A expectativa gerada pelo governo brasileiro de ajuda dos emergentes Brics (Brasil, Rússia, Índia, China e África do Sul) à Europa foi esvaziada quando os ministros de Finanças desse fórum se reuniram ontem em Washington, em paralelo ao encontro de outono do Fundo Monetário Internacional (FMI).

Ao final da discussão, os ministros apresentaram à imprensa um comunicado vazio de sugestões. Em vez da oferta de socorro financeiro, mesmo em caráter simbólico, demandaram da União Europeia uma "solução rápida, ousada e em conjunto" para a sua crise da dívida soberana e bancária.

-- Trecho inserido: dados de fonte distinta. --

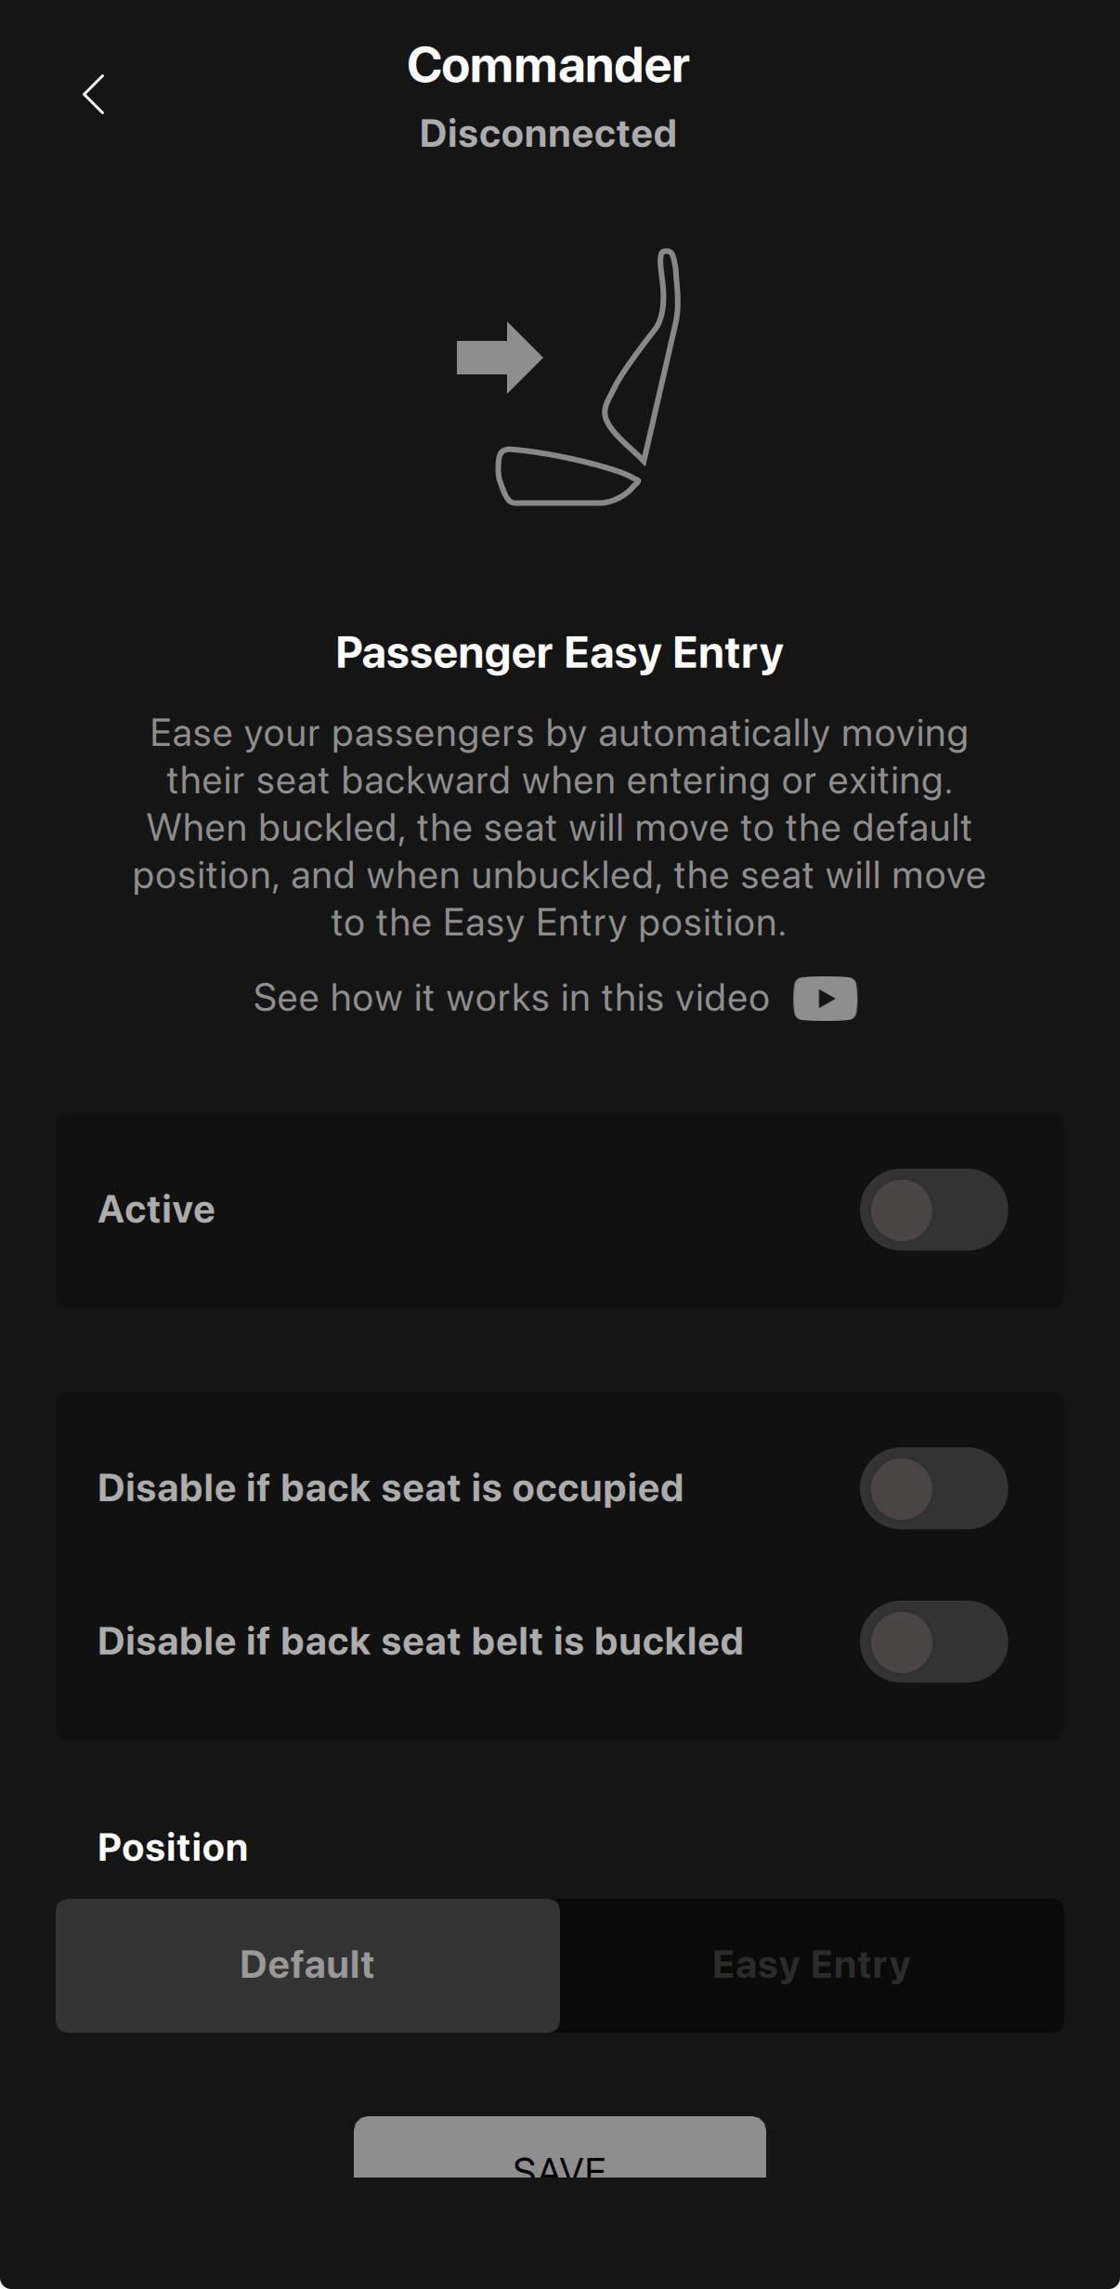This screenshot has width=1120, height=2289.
Task: Click the 'Disable if back seat is occupied' label
Action: pyautogui.click(x=390, y=1488)
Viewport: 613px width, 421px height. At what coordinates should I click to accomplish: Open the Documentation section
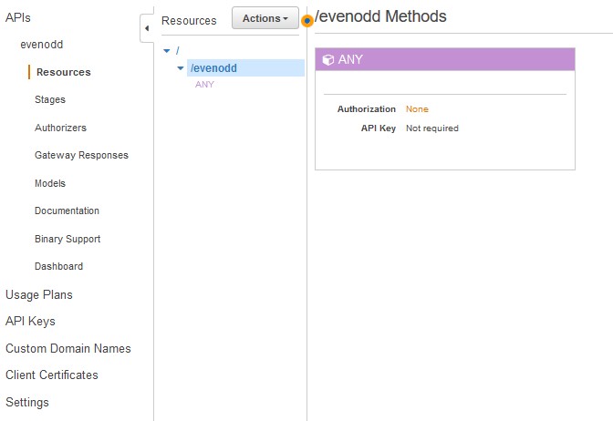[x=67, y=211]
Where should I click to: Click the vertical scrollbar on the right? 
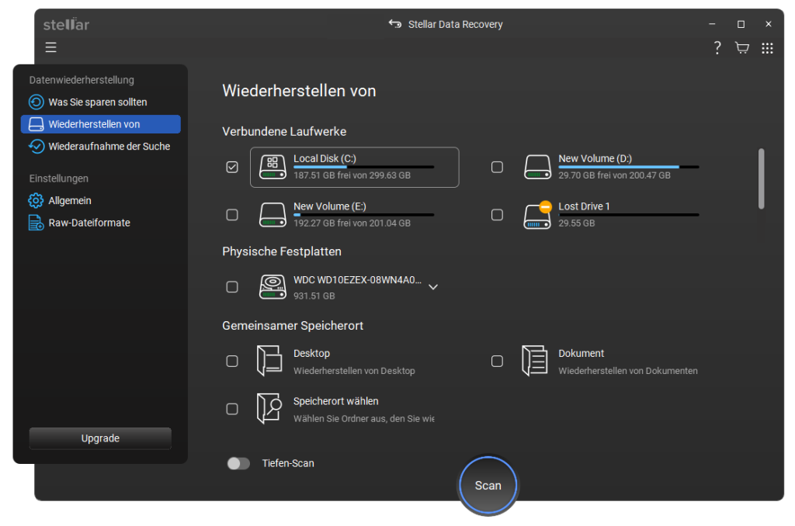(x=761, y=178)
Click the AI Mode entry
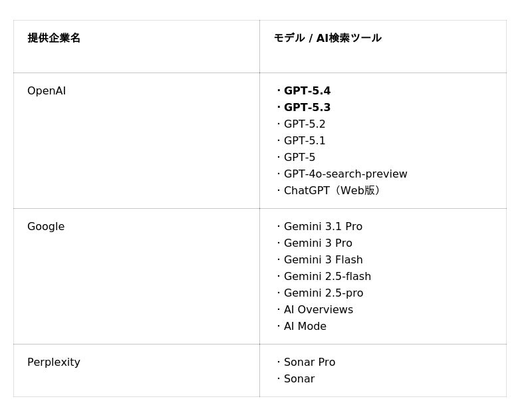The height and width of the screenshot is (417, 532). pyautogui.click(x=305, y=327)
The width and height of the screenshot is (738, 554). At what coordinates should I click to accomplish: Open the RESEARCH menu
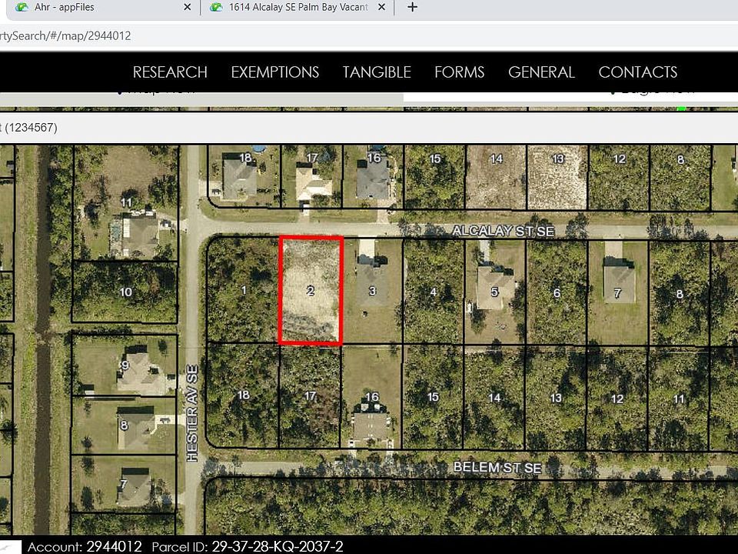(x=170, y=72)
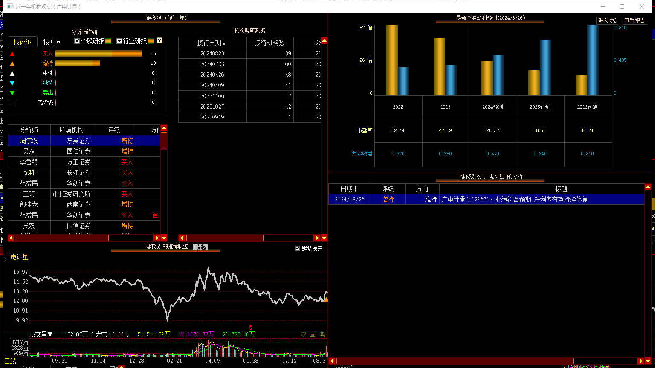Toggle the 行业研报 checkbox
The width and height of the screenshot is (655, 368).
[119, 41]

"O epicentro da crise está na Europa. Mas, os países europeus estão demorando para encontrar uma solução. Em 2008, os Brics e o G-20 (grupo das principais economias desenvolvidas e emergentes) tomaram decisões rápidas, ousadas e em conjunto, o que permitiu uma rápida solução", afirmou o ministro da Fazenda, Guido Mantega. "Os europeus têm de ser rápidos, ousados e cooperativos. A cada dia que passa, a crise se torna mais ampla e mais difícil de ser resolvida", concluiu.

Só, se necessário. Os Brics mostraram-se somente "abertos a considerar, se necessário," seu apoio financeiro por meio do FMI ou de outra instituição internacional.

Ainda assim, ressalvaram que essa eventual ajuda dependerá das "circunstâncias individuais dos países" membros. Na semana passada, em Brasília, Guido Mantega antecipara o objetivo dos Brics de discutir, em Washington, uma ajuda para "a União Europeia sair dessa situação".

O ministro não chegou a negar os rumores sobre uma potencial compra de títulos dos países europeus mais vulneráveis pelos Brics. Até anteontem, Mantega defendia abertamente a ajuda financeira à Europa via aportes ao FMI.

Sem sugestões pontuais a oferecer, os Brics preferiram chamar a atenção para a necessidade de fortalecimento do G-20, fórum de coordenação de políticas praticamente abandonado pelos Estados Unidos e pelos países europeu desde 2010, e também do FMI.

Em contraste com o aumento de barreiras ao comércio levantadas entre seus sócios, os Brics divulgaram no comunicado seu compromisso de maior "solidariedade" no comércio e no setor financeiro.

IPI. Confrontado pela imprensa sobre o efeito protecionista da decisão anunciada pelo governo na semana passada, que aumentou o Imposto sobre Produtos Industrializados (IPI) dos automóveis e caminhões importados, Mantega afirmou não ser essa medida protecionista, mas de estímulo a investimentos.

"Não há restrição ao comércio", insistiu Mantega, para provocar risos na plateia.

Diante da instabilidade econômica mundial, os países devem evitar tomar "decisões estúpidas" como o protecionismo comercial, pediu ontem o presidente do Banco Mundial, Robert Zoellick, ao abrir a assembléia anual da instituição, em Washington. A economia mundial enfrenta momentos perigosas que requerem líderes valentes, advertiu Zoellick. "Não tomem decisões estúpidas, não deixem que o mundo opte pelo protecionismo", disse.